Minggu, 30 Desember 2012

Terorisme, Pemuda, dan Ancaman NKRI


Di tengah optimisme memperingati sumpah pemuda yang jatuh pada 28 oktober kemaren, rakyat Indonesia kembali dikejutkan oleh aksi Detasemen Khusus (Densus) 88 yang membongkar suatu kelompok yang dinamakan Harakah Sunni untuk Masyarakat Indonesia (Hasmi). Dalam aksi itu, sebelas orang yang dituduh akan mengadakan serangan ke berbagai tempat strategis berhasil ditangkap. Salah seorang di antaranya adalah Achmad Abu Hanifah, 30, yang disebut-sebut sebagai pentolan kelompok terduga teroris Hasmi. (JP dan Harian Surya, 28/10/2012)
Selain nama Achmad, Agus Anton Figian, 31, juga menjadi tersangka teroris yang ditangkap di Madiun. Salah seorang alumni Fakultas MIPA Universitas Jember yang ketika menjadi mahasiswa sempat aktif di organisasi HMI, Agus berpindah alur mengikuti organisasi NII yang dianggap mempunyai prinsip bertentangan dengan HMI. Sehingga akhirnya, tak pernah lagi aktif sebagai anggota HMI. Dapat diduga, bahwa mayoritas anggota yang ikut dalam keroganisasian semaca NII dan Hasmi, dulunya adalah seorang mahasiswa yang aktif di berbagai organisasi mahasiswa semisal PMII, HMI, Kammi dan GMNI. Karakter dan semangat kepemudaan sebagai agent of chenge dan agent of social control menjadi sasaran utama bagi organisasi NII untuk direkrut sebagai anggota yang pada akhirnya akan menentang keutuhan NII. Sebuah segmen masyarakat yang bagi kita cukup tragis jika tetap berlanjut.
Dalam pada itu, narasi gerakan semacam NII yang berorientasi membentuk negara Islam dan merubah ideologi serta hukum yang ada di Indonesia menjadi negara yang mempunyai ideologi Islam sehingga dalam penerapan hukumnya yang menggunakan konsep syari’at Islam pada akhirnya akan mengancam keutuhan NKRI. Di saat itulah akan mucul suatu fakta yang pernah di sebut Dom Helder Camara sebagai spiral of violence (spiral kekerasan).

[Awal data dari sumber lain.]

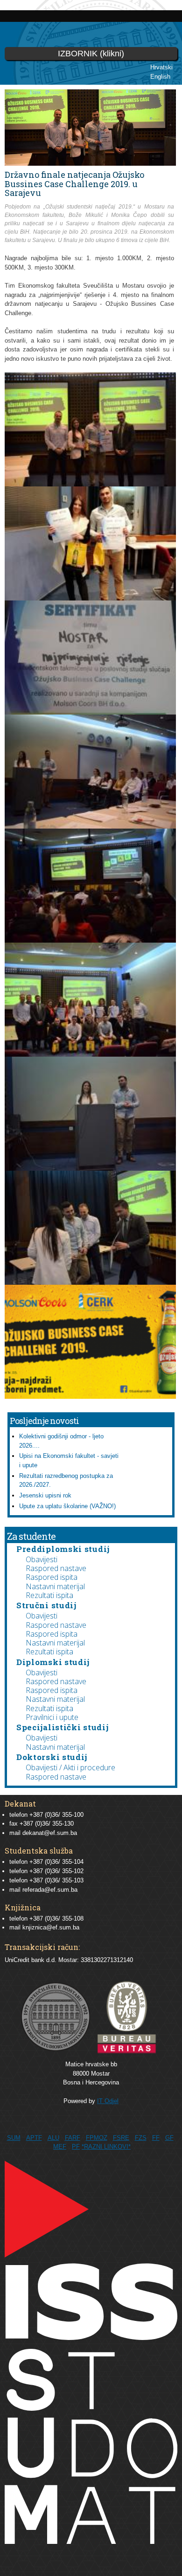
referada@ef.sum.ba (49, 1889)
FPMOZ (96, 2137)
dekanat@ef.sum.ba (49, 1832)
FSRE (121, 2137)
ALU (53, 2137)
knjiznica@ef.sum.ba (50, 1927)
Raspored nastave (56, 1568)
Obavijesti (41, 1559)
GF (169, 2137)
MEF (59, 2146)
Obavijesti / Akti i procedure (70, 1767)
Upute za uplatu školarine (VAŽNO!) (67, 1506)
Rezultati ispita (49, 1595)
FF (156, 2137)
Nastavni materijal (55, 1586)
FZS (141, 2137)
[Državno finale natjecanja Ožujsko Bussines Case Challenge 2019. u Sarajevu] (90, 482)
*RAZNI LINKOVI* (106, 2146)
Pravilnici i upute (52, 1717)
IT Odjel (108, 2100)
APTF (34, 2137)
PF (76, 2146)
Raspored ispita (51, 1577)
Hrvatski (161, 67)
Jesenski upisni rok (45, 1495)
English (160, 76)
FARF (72, 2137)
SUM (14, 2137)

Di mana di dalamnya terdapat sebuah resistensi dari kelompok minoritas seperti NII terhadap pemerintah Indonesia, begitupun pada akhirnya akan juga bertentangan dengan pemerintah. Sebuah gerakan Islamisasi yang akan berujung pada kekrasan antar golongan, bahkan juga antar agama ini benar-benar menjadi hambatan bagi keberlangsungan negara Indonesia. Di tengah ruetnya persoalan hukum, politik dan sosial, ternyata masih harus ada fenomena kekerasan semacam ini. Kekerasan yang akan menguak sisi kemanusiaan kita.

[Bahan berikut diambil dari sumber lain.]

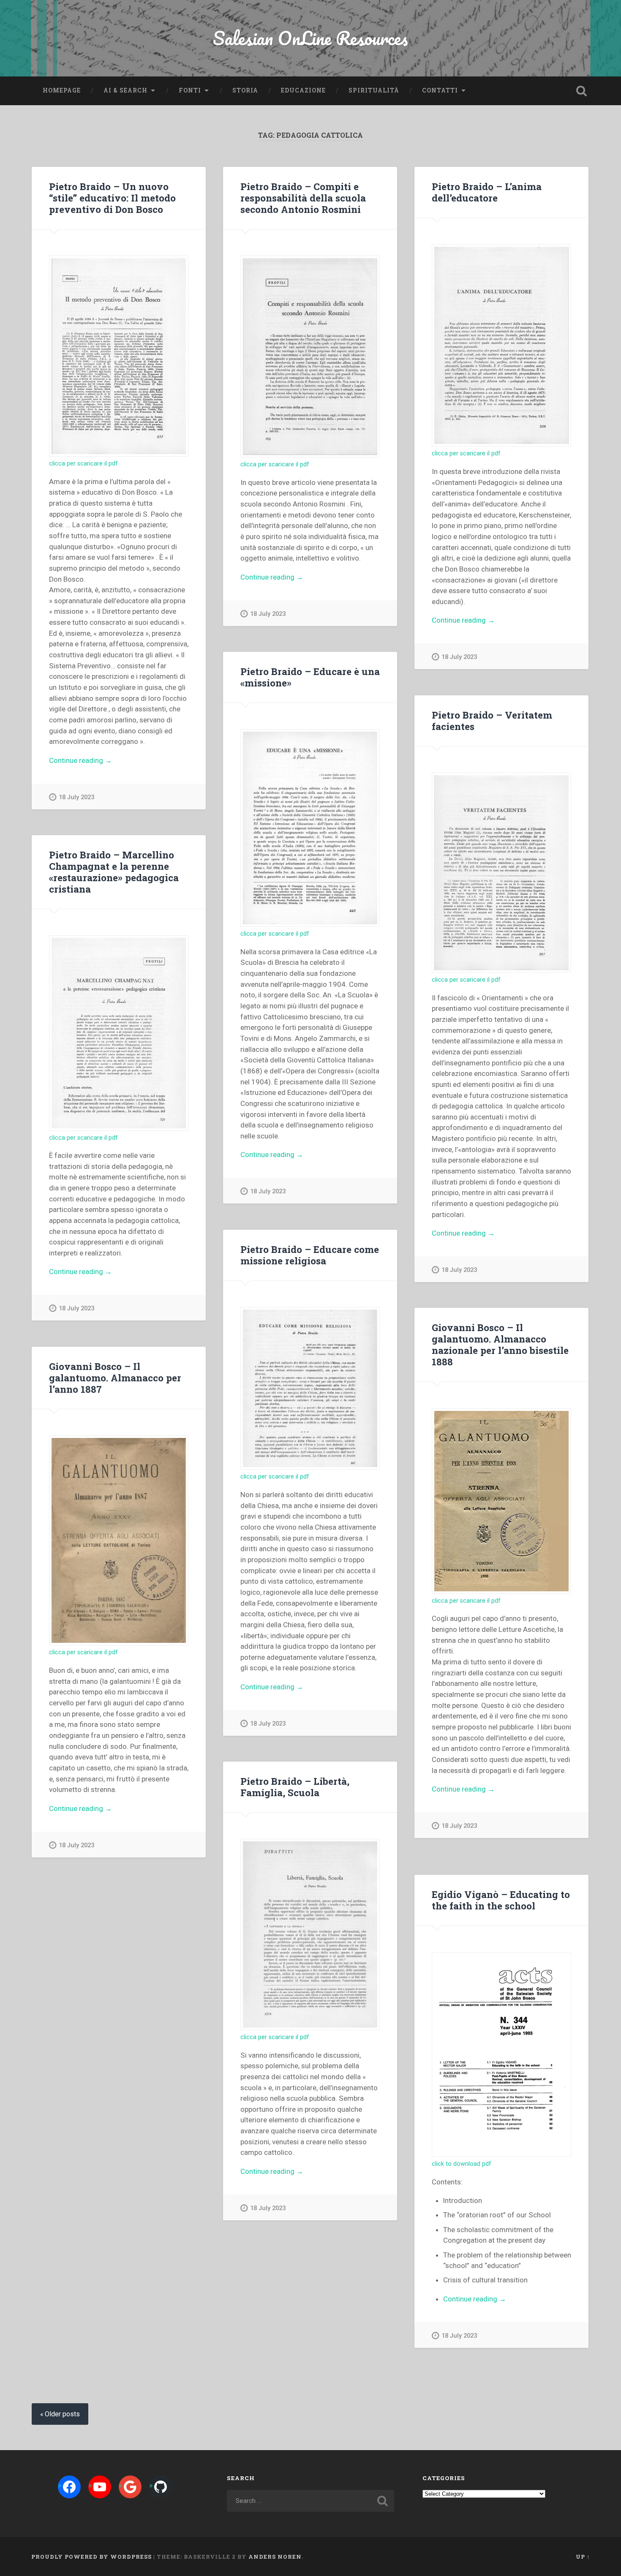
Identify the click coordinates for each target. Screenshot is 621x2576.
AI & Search (125, 90)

Menurut hemat penulis, ada tiga kecenderungan terbentuknya organisasi yang mendoktrin agar dapat didirikan negara Islam. Pertama, adanya ketidakmampuan pemerintah dalam menegakkan hukum yang ada di Indonesia. Mengingat selama ini banyak penegak hukum yang tidak menjalankan hukum sesuai dengan koridor berbangsa dan bernegara, seperti ketidakadilan dalam hukum, sehingga di dalamnya akan muncul golongan minoritas yang pada akhirnya juga akan menuntut hak-hak dasar kemanusiaan mereka. Jika hak-hak tersebut tidak dapat dipenuhi oleh negara, maka golongan tersebut akan melakukan tindakan yang dianggap ekstrim.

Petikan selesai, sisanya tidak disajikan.